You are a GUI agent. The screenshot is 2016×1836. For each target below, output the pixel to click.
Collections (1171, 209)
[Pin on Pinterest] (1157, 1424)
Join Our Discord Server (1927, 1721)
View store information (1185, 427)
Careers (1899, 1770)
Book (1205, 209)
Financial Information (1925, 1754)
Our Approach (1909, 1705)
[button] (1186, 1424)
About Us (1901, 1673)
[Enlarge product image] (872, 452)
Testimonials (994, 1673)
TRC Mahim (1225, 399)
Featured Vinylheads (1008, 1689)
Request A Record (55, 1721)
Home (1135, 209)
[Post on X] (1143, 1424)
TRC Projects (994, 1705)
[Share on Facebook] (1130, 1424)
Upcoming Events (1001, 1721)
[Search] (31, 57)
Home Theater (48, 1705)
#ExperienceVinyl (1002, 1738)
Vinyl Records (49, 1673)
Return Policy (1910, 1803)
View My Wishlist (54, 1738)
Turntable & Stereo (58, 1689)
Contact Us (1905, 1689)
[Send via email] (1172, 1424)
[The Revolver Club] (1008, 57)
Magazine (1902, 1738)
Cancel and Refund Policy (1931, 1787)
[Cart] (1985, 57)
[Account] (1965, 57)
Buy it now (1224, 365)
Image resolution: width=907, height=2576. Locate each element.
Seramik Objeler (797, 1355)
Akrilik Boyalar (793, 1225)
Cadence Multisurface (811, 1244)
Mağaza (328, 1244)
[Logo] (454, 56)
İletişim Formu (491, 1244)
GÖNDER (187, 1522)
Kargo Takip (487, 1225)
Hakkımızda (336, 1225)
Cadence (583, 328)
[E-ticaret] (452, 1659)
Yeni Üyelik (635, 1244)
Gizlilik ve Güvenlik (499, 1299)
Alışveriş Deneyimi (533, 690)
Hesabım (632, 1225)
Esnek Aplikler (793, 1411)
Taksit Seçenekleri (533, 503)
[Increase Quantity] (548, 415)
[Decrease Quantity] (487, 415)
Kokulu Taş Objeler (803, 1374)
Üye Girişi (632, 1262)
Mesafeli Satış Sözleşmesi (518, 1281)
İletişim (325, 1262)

- TASK DIRECTIONS
Look through the entries for lines containing the word "Quantity" and return each one.

- TASK SOLUTION
[Increase Quantity] (548, 415)
[Decrease Quantity] (487, 415)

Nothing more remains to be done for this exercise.